Театр «Альфред Жарри». Год первый. Сезон 1926-1927 годов
Театральные условности отжили свое. Оставаясь верными себе, мы не можем принять театр, который по-прежнему обманывал бы нас. Нам нужно верить в то, что мы видим. Спектакль, который повторяется из вечера в вечер, согласно все тому же неизменному ритуалу, более не заслуживает нашего одобрения. Нам нужно, чтобы спектакль, который мы смотрим, был единственным в своем роде, чтобы он казался нам столь же непредсказуемым и столь же неповторимым, как и любой жизненный акт, как любое событие, определенное известными обстоятельствами.
Только имея такой театр, мы снова сумеем завязать связи с жизнью, вместо того чтобы отдаляться от нее. И наш зритель, и мы сами можем воспринимать себя всерьез лишь в том случае, когда у нас будет очень ясное ощущение, что какая-то частица нашей сокровенной жизни втянута в действие, развивающееся в пределах сцены. Наша игра может быть комической или трагической, но она из числа тех игр, от которых порой не очень-то засмеешься. Таково наше мнение.

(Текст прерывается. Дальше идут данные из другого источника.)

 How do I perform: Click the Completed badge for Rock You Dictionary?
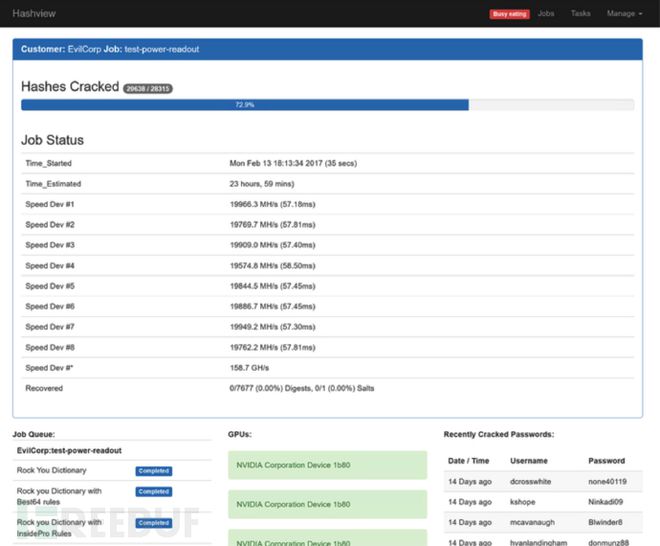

В состоянии такой человеческой тревоги зритель должен уходить от нас. Он будет потрясен и встревожен внутренним динамизмом спектакля, разыгранного на его глазах. И этот динамизм будет иметь прямое отношение к тревогам и заботам всей его жизни.
[51]
Такова фатальная неизбежность, которую мы вызываем, и спектакль сам станет такой неизбежностью. Мы пытаемся создать иллюзию, направленную не на большее или меньшее правдоподобие действия, но на коммуникативную силу и реальность этого действия. Каждый спектакль действительно станет неким событием. Нужно, чтобы у зрителя появилось ощущение, что перед ним разыгрывается сцена из его собственной жизни, причем одна из самых существенных.
Одним словом, мы просим у публики глубокого внутреннего сопричастия. Скромность — не наше дело. В каждом представленном спектакле мы играем серьезную роль. Если у нас не хватит решимости развить до предела наши основные принципы, мы согласимся, что игра вообще не стоила свеч. Приходящий к нам зритель должен знать, что ему предстоит претерпеть настоящую операцию, опасную не только для его ума, но и для его чувств и плоти. Если бы мы не были уверены в том, что сможем действительно серьезно задеть его, мы сочли бы себя недостойными нашего дела в его абсолютном смысле. Зритель должен быть уверен, что мы способны заставить его закричать2.
В неизбежности этого мы усматриваем самую настоящую и самую живую жизнь, что достаточно ясно говорит о нашем презрении ко всем театральным средствам в собственном смысле этого слова, ко всему тому, что принято называть постановкой, т. е. освещение, декорации, костюмы и т. д. Все это — лишь набор команд, но никак не предмет наших забот. Мы скорее вернемся просто к свечам. Театр заключается для нас в чем-то неуловимом, чему прогресс никогда не сможет помочь.
То, что сообщает нашим спектаклям их действительную ценность, чаще бывает связано с каким-нибудь удачным открытием, едва уловимым, но способным пробудить в душе зрителя максимум иллюзий. Достаточно сказать, что в плане постановки и основных идей мы смело полагаемся на случай. В театре, который мы хотим создать, именно случай станет нашим божеством. Мы не боимся
[52]
ни провалов, ни катастроф. Если бы мы не верили в возможное чудо, мы никогда не вступили бы на путь, полный случайностей. Но только чудо способно вознаградить нас за наши усилия и наше терпение. Только на чудо мы и рассчитываем.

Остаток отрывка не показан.